Feminist movements are bold, multi-hued manifestations of activism and are extremely tricky to define. Regardless how these campaigns are described, strands of their origins can be traced back to feisty feminist publications. The Books We Made, by Anupama Chandra and Uma Tanuku, documents the work of Kali for Women, one of the feminist publishing houses in India, founded by Urvashi Butalia and Ritu Menon.
The Public Service Broadcasting Trust production traces the history of Kali for Women, from its inception in 1984 to its eventual dissolution in 2003 into two separate publishing houses, Butalia’s Zubaan and Menon’s Women Unlimited. The film, which is part of the annual Open Frame festival, outlines the evolution and growth of the women associated with the publishing house – founders and authors alike. The Books We Made brings together stories of women from different backgrounds, touched by a beautiful range of experiences, who contributed to the success of Kali for Women.
Chandra and Tanuku allow authors and translators to narrate their stories with as little or as much emotion as they please and therefore wind up with nostalgic accounts that are as vivid and varied as the movement itself. This sense of wistful looking back is pervasive, reinforced by black and white photographs and footage, and contemplative female voices.
Books occupy centrestage in the narrative, swallowing up the screen in their many incarnations. They appear laid about in a cluttered room with erudite carelessness, neatly arranged on shelves in book fairs, lovingly paged through by women who wrote them and with their pages magnified so each word can be easily read.

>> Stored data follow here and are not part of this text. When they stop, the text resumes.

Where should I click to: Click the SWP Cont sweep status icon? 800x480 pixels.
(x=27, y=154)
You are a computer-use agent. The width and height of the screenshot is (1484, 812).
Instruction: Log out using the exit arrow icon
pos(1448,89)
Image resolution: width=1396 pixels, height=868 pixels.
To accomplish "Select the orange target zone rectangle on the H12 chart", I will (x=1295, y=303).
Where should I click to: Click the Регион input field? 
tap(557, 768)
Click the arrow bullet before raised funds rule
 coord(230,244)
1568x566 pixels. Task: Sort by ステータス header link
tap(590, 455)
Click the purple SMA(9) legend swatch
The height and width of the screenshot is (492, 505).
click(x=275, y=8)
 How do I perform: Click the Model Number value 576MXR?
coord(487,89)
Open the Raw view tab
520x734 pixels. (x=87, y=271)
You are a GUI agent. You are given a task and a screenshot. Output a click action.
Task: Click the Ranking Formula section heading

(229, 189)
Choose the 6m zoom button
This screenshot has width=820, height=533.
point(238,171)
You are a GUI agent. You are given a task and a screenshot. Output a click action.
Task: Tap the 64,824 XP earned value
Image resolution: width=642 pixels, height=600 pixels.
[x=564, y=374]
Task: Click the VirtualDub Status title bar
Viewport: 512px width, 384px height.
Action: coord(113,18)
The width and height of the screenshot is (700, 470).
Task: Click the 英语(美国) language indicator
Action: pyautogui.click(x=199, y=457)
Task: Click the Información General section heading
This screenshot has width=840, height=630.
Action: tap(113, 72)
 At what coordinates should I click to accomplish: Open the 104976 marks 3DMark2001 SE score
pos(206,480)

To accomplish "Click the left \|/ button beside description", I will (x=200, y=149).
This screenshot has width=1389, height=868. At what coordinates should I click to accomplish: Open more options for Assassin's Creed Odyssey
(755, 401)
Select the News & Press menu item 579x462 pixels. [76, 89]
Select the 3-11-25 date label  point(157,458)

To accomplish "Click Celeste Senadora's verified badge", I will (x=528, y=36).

There’s something deliciously rebellious about reading the pages of books on a screen that is not traditionally meant for them. This rule-bending works well for the documentary because it emphasises the subversive roots of Kali for Women, which was formed during the women’s rights movements of the 1980s, and bolsters the idea that the publishing house rode on the waves of important campaigns and created waves of its own. Founders speak about the powerful books they published, such as Shareer Ki Jaankari, a frank account of female bodily processes written by a community of 75 village women, and the iconic anthology Recasting Women: Essays in Colonial History, edited by Kumkum Sangari and Sudesh Vaid.
The documentary gets too preoccupied with nostalgia, and meanders before it hits its stride. But its biggest achievement is arguably its unadorned and matter-of-fact treatment of authorship coupled with the premise that important stories can be told sensitively through all-female voices. Experiences with feminist authors like Nivedita Menon, Qurratulian Haider, Shaheen Akhtar and Baby Halder are narrated with equal gravity and nuance.
This egalitarianism reflects in the visuals, which feature women engaged in a host of different activities, ranging from washing cookers to proofreading copy. Women also appear in different milieus – homes, kitchens, workspaces and conferences.
The film largely eschews music in favor of female voices raised in rhythmic slogans and the hum of printing presses till the last few minutes. The final moments illustrate the deceptive simplicity of Kali for Women’s enormous achievements and the sense of solidarity it espouses in countless women.
Butalia and Menon became Padma Shri awardees in 2011 for their achievements, but their struggles and experiences never ceased to be relatable. In the film, Butalia remarks that several people viewed Kali for Women with a sense of possessiveness that gratified and humbled its founders. Chanda and Tanuku gently but consistently elucidate this sense of collective effort and ownership associated with the books Kali made.